Task details. Exactly the line with "960x720 pixels. How" and the lines that follow it, through the closing line of the entries, should be restated, with nothing left out or added.

Stored items
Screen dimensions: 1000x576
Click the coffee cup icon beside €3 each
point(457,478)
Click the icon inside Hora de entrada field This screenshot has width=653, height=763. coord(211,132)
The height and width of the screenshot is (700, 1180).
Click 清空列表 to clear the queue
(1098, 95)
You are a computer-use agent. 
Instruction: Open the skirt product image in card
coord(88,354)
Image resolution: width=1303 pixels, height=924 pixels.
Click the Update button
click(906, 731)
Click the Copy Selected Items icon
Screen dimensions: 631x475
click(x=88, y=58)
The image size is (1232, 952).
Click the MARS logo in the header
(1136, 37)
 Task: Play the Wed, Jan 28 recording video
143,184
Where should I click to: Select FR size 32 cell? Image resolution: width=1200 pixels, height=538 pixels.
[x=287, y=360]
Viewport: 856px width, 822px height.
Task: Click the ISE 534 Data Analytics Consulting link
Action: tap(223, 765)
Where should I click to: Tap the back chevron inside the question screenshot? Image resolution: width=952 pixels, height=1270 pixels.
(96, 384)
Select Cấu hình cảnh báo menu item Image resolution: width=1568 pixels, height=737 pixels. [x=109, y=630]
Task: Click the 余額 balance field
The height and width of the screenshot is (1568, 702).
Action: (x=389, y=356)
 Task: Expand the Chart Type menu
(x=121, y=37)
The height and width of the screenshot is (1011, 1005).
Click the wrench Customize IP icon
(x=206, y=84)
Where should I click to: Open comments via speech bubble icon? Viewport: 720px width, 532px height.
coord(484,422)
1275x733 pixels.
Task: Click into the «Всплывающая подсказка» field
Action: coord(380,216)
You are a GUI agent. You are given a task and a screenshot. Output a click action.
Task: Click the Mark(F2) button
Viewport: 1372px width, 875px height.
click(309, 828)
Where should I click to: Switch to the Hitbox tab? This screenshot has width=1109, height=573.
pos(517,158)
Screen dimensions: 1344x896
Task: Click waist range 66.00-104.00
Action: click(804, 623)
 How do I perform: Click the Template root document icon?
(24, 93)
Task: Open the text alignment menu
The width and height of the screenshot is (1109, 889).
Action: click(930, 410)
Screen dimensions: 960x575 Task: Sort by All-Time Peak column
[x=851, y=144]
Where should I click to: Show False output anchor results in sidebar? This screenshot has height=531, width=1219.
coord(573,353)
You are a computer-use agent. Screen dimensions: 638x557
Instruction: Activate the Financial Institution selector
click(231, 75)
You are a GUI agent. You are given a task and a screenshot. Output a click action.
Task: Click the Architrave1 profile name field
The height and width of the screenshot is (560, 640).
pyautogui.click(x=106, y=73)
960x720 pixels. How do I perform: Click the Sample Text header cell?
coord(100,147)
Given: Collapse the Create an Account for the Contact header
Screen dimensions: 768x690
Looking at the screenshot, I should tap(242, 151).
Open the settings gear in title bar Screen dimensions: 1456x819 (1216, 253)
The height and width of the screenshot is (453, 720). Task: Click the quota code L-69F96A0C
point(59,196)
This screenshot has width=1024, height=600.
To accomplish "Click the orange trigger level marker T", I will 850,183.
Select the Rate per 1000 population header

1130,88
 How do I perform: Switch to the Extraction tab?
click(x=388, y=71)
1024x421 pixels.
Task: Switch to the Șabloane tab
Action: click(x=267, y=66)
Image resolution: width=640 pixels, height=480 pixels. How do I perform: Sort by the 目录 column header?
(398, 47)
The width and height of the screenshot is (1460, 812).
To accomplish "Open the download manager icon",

Result of this exercise.
960x720 pixels. How do I perform: Click the Sample Text header cell?
coord(100,147)
Given: Collapse the Create an Account for the Contact header
Screen dimensions: 768x690
Looking at the screenshot, I should tap(242, 151).
Open the settings gear in title bar Screen dimensions: 1456x819 (1216, 253)
The height and width of the screenshot is (453, 720). Task: Click the quota code L-69F96A0C
point(59,196)
This screenshot has width=1024, height=600.
To accomplish "Click the orange trigger level marker T", I will 850,183.
Select the Rate per 1000 population header

1130,88
 How do I perform: Switch to the Extraction tab?
click(x=388, y=71)
1024x421 pixels.
Task: Switch to the Șabloane tab
Action: click(x=267, y=66)
Image resolution: width=640 pixels, height=480 pixels. How do I perform: Sort by the 目录 column header?
(398, 47)
The width and height of the screenshot is (1460, 812).
To accomplish "Open the download manager icon",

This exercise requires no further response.